→ **EXTRACTED TEXT**:
━━━━━━━━━━

The basic aspects of the subject will be the mastery of the theory and the correct solution of problems of matter and energy balances, fluid flow, basic operations in the biochemical industry, and the design and operation of chemical reactors.
To take this subject it is recommended to have passed Mathematics and Physical Chemistry.
These approaches and objectives are aligned with the Sustainable Development Goals (SDGs) of the 2030 Agenda of United Nations (https://www.un.org/sustainabledevelopment/es/). In particular, the acquired learning results are framed within goals 1, 2, 3, 4, 5, 6, 7, 8, 9, 12 and 13 of the SDGs.
2. Learning results
Upon completion of this subject, the student will be able to:
Explain in a reasoned way, using basic terminology, the phenomena of matter transfer and heat transfer that take place in physical and chemical processes.
Identify the main operations of a chemical plant, and specifically those of major interest in biochemical process plants, and their principle of operation.
Analyse flow diagrams (new or existing) of chemical processes from the point of view of material and energy balances.
Size and simulate basic equipment for matter and heat transfer, fluid transport and chemical reactors by means of simple graphical or analytical calculation methods.
3. Syllabus
1. Matter and energy balances. Mass and atomic balances. Steady and non-steady state. Recirculation and purge.
2. Introduction to Transport Phenomena.
Transport between phases. Application to matter transfer in fermenters.
3. Heat transfer.
4. Fluid transport.
5. Introduction to Basic Separation Operations. Types of contact. Design of equipment for contact by stages.
6. Liquid-liquid extraction.
7. Other separation operations: leaching, filtration and membrane separation.
8. Introduction to reactor design. Classification of ideal reactors. Design of ideal reactor for simple and homogeneous reactions.
4. Academic activities
The lectures will present the basic concepts of the subject and will be accompanied by abundant explanatory examples . (8 ECTS)
Problems and practical cases will be raised and solved (1 ECTS). Exercises to be solved at home the resolution of which will be discussed in class. The class will be participatory in nature and there will be tutorials to assist students.
5. Assessment system
The student must demonstrate that they has achieved the expected learning results through the following assessment activities:
Class participation will account for 20% of the final grade and will be the sum of the contributions made by the student in class throughout the term. This will include class participation, the delivery of problems or the presentation of exercises in class.
Completion of a final written exam, including a theory part and a problem part, will account for 80% of the final grade . In the problems, both the correct application of the procedures and a correct result will be assessed.
In addition to the assessment system indicated in the previous paragraphs, the student will have the possibility of being evaluated in a global test, which will judge the achievement of the learning results indicated above.
The final grade of the subject will be the best between those obtained in the continuous assessment system and the one based on the global test.

━━━━━━━━━━

→ **DATA SECTION**:
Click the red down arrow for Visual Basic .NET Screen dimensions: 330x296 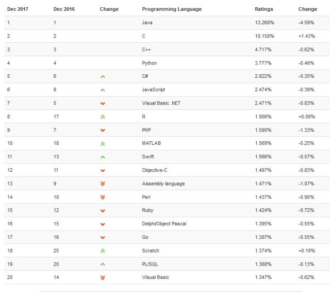pyautogui.click(x=103, y=103)
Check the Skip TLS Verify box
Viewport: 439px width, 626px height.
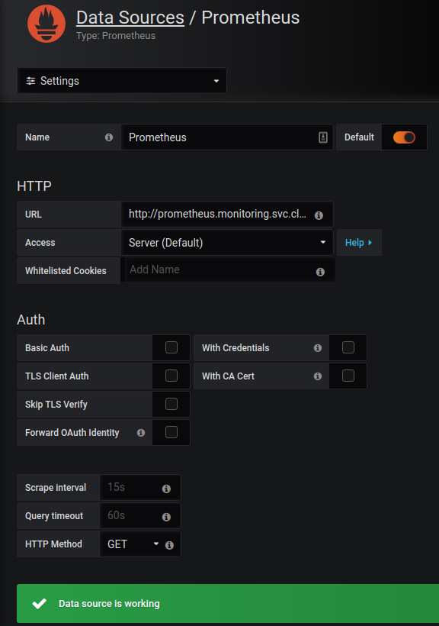[171, 404]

━━━━━━━━━━

→ **TASKS AND EXERCISES**:
**a)** Using the course description, decide whether each statement agrees with it: (i) class participation makes up 20% of the final grade; (ii) passing Mathematics and Organic Chemistry is recommended before taking the subject; (iii) the final grade is the average of the continuous assessment grade and the global test grade. Answer yes or no for each, and quote the words that decide it.
**b)** According to the course description, which separation operations does topic 7 of the syllabus cover?

→ **IN RESPONSE**:
**a)**
(i) Yes: "Class participation will account for 20% of the final grade"
(ii) No: "it is recommended to have passed Mathematics and Physical Chemistry"
(iii) No: "The final grade of the subject will be the best between those obtained in the continuous assessment system and the one based on the global test"

**b)** Leaching, filtration and membrane separation.